Violencia local, violencia global; guerras y muertos en directo; imágenes insostenibles,  titulares dramáticos en los periódicos; fotos de muertos ejecutados o de heridos sangrientos con esposas hemoglobina en tiempo real: nuestro  pan cotidiano.

Tiros van, tiros vienen; las justificaciones también van y vienen, como si se pudiera justificar lo injustificable, como si unos fueran menos humanos o menos ciudadanos que otros. Esa es la tuerca que se aprieta sobre la vida de centenares de víctimas de la violencia – inocentes, policías, atracadores, asesinos -, dejando huellas imborrables y un impacto emocional inconmensurable sobre miles de familias.

La realidad sobrepasa la ficción y el realismo mágico queda corto. Mientras cenamos frente al televisor vemos nuestros “ajusticiados” acribillados.  La violencia se banaliza y nuestro umbral de resistencia a la violencia se eleva cada vez más.  La novedad reside hoy en su difusión inmediata y su alcance generalizado.

Cual sea la tipificación de los crímenes y sus grados de perversidad: asesinatos, feminicidios, violaciones de menores u otros, las respuestas deben siempre enmarcarse dentro de las leyes y de la constitución que no contempla la pena de muerte.

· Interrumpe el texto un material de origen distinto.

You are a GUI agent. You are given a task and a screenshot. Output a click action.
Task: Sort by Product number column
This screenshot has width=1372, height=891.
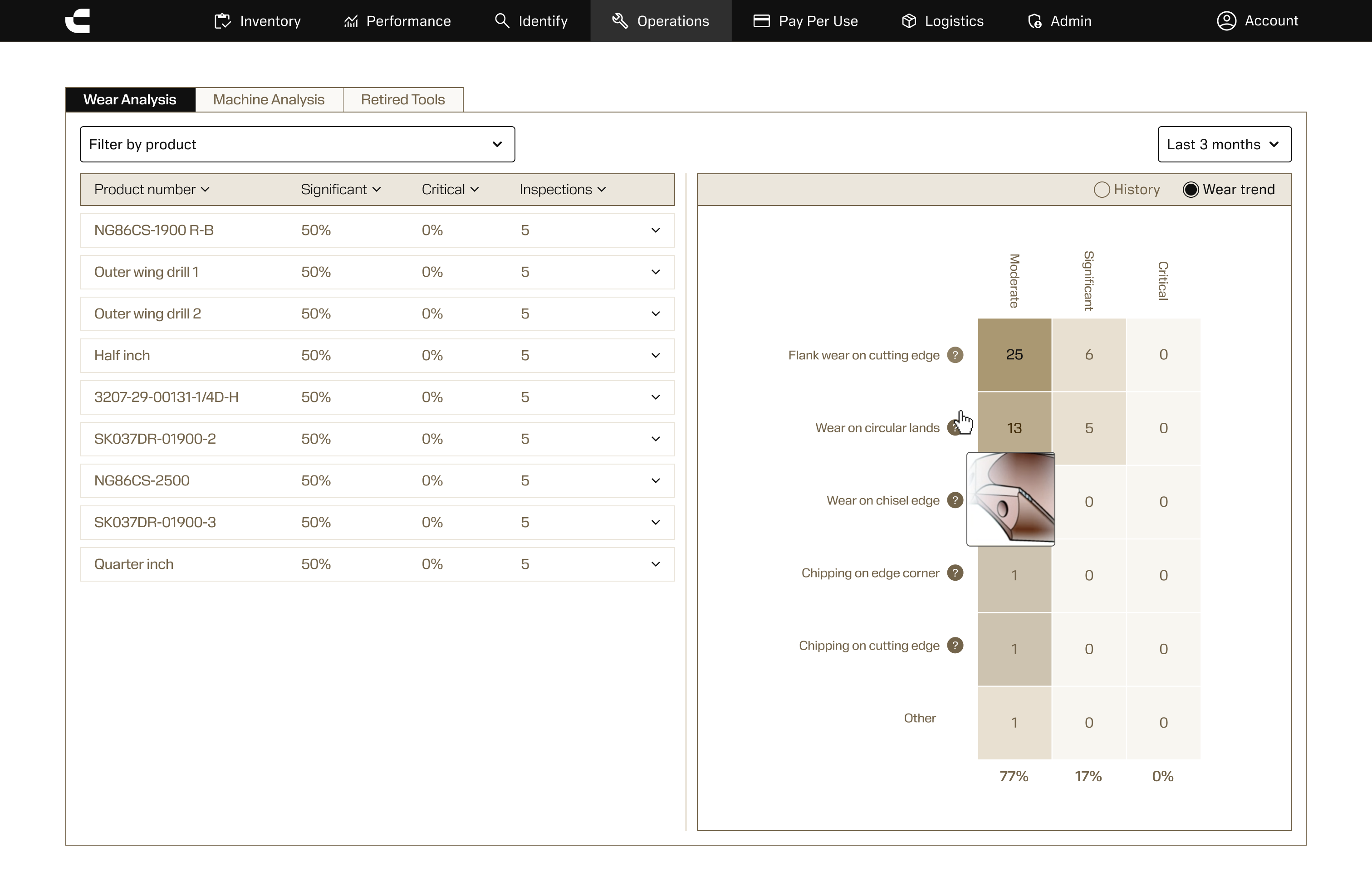tap(152, 190)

Por eso la vigilancia social debe ser permanente,  para sostener nuestra débil democracia y no permitir que  ejecuciones  selectivas   nos transformen en infractores  permanentes a  derechos humanos difícilmente conquistados.

Según su historia y psicología social cada pueblo tiene  una capacidad y una forma diferente de respuesta a la violencia. No reaccionan de la misma manera frente a las armas un francés y un dominicano.  Para muchos hombres dominicanos, un arma es como una parte de sí mismo y de su virilidad. Armarse es, a la vez, una respuesta a la delincuencia y una necesidad para sentirse hombre.

El  doctor Zaglul, eminente psiquiatra,  consideraba  que el pueblo dominicano cargaba con una larga cadena de desdichas, materiales y espirituales, desde su origen  hasta nuestros días. Llegaba a la conclusión que  la dictadura de Trujillo fue un producto de su época y de las circunstancias  y que, sus aberraciones, vicios y virtudes,  no fueron ajenos a la concepción de  la vida del dominicano común y corriente de la época y podían servir de explicación tanto a la tiranía como   al tiranicidio y la violencia que lo siguió.
`
A raíz de estos acontecimientos y de las décadas ulteriores vivimos en una sociedad ambivalente donde prima lo no dicho en todos los ámbitos, con  tendencias autoritarias encubiertas, donde ha primado la política del  avestruz (el borrón y cuenta nueva) y los acuerdos de aposento. Sacudidos como muchos otros países  por las fuerzas centrifugas del conservadurismo patriarcal y de una modernidad globalizada nuestras contradicciones, bombas de tiempo, explotan de modo cada vez más atropellantes.

La realidad es que solo una minoría  de la población detenta el poder económico frente a una gran mayoría que vive en condiciones de pobreza y exclusión. Esta mayoría con escasos niveles de educación no encuentra más alternativas que desarrollar   estrategias de sobrevivencias dentro del marco machista,  patriarcal y violento en el cual se desenvuelve,  donde el dinero se ha vuelto rey y donde drogas e impunidad potencian la criminalidad.

Apremia revertir esta situación y contener la violencia para poder actuar sobre los múltiples factores de esta pandemia tanto en el seno de la familia, de la escuela, del barrio que del Estado. No se trata de responder a la violencia con  más violencia,  con represión, populismo y  asistencialismo  Se trata de  reinstaurar la confianza en las instituciones e iniciar un proceso creíble para todos los estratos de la sociedad.  La población está en la espera de una voluntad política clara, firme y sin dobleces. No se trata de encontrar una barrita mágica si no lograr entre todos y todas  una construcción fundada en valores democráticos con ejemplos impactantes que pongan fin a la impunidad pasada y presente.